Halfway through his twenty-fifth year, and to his acute relief, Prince Kadou became an uncle.
Despite Kadou spending the entirety of his sister’s pregnancy in terror and worry, the whole affair ended up being quite as routine as such things could be, but for the fact that the niece in question pushed him one joyous rung further down the line of succession. The night of Zeliha’s labors, Kadou prayed fervently in the temple for hours until, finally, the good news arrived with the sudden crack of fireworks above, the shower of colored splendor—and Kadou felt like he could breathe easy for the first time in months. Years, maybe. It was the lamp of the lighthouse above him, at last, after a long, stormy night at sea.

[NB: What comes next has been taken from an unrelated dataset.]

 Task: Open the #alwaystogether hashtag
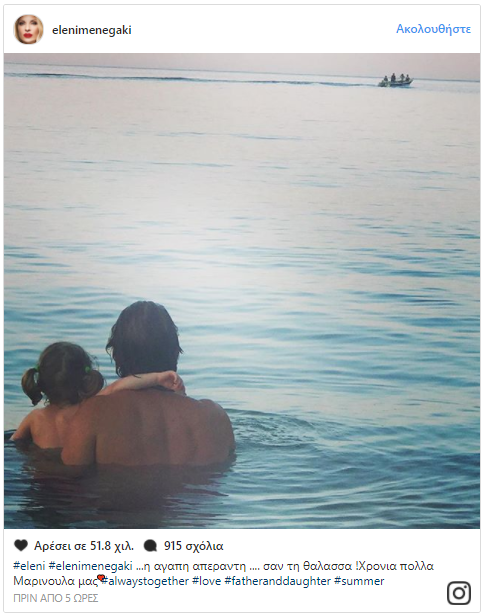point(145,581)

Of course, peace and relief were a luxury that not even princes could easily afford for more than a moment or two: Princess Eyne’s birth was followed by days of celebration—for the court, for the people of the capital and the rest of the kingdom, for the hundreds of kahyalar who served throughout the palace and the government with loyalty and devotion. With his sister the sultan indisposed (and gleefully taking advantage of her own opportunity for some peace), the duties of representing House Mahisti to the populace naturally fell to Kadou, as did a greater than usual proportion of the daily concerns of the realm—a very alarming break-in at the Shipbuilder’s Guild on the night of the birth itself; a wealthy merchant from Oissos caught committing one of the most blasphemous crimes Kadou could conceive of, several days later; a number of perplexing tantrums thrown by Siranos, the body-father of the new princess (which Kadou’s already shaky nerves found as upsetting and alarming on a personal level as the former two catastrophes were on a larger scale) . . . All these added up to a solid whirlwind week during which time Kadou barely had a chance to breathe, let alone hold his new niece for more than a minute or two the morning after she was born.

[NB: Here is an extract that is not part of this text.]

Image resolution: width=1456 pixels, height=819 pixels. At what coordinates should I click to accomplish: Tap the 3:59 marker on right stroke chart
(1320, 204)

But waters rising to the peak of a hectic king-tide meant only that they would inevitably fall back to a time of dull lax-tides. It seemed Her Majesty decidedly agreed, and moreover felt that it was up to her to hurry things along.
“You look thin,” Zeliha had told him, not two days before, in a very bossy, big-sister sort of voice when they’d finally found a moment to speak beyond Kadou’s hectic official reports. Zeliha had waved off any further need for rest and recovery from childbirth when she’d heard what the Oissic merchant had been arrested for, declaring that she would attend to that matter herself so that Kadou could give his full attention to the Shipbuilder’s Guild. They had heard that a satyota from Inacha was visiting the city—a truthwitch, as they were called in the slangy street-dialect—and had hired him to question Azuta Melachrinos tou Thorikou about where, precisely, she had received thehugeamount of counterfeits with which she’d attempted to pay a gambling debt. The interrogation hadn’t gone well. Azuta was too clever to answer a question straight when she could reply with a rhetorical question or a half-truth instead. But when Azuta had been dragged off back to her cell, Zeliha and Kadou had had a brief moment alone, free of anyone who they had to playact formality for. “You look like a wrung-out dishcloth. Are you eating? Are you sleeping?”
He hadn’t been, particularly, on either count. He’d been too worried about the progress that wasn’t being made on the investigation at the Shipbuilder’s Guild, about Siranos arrogantly inserting himself into conversations he didn’t belong in and passionately declaring that Azuta Melachrinos, his fellow countrywoman, deserved a fair trial and representation in court . . .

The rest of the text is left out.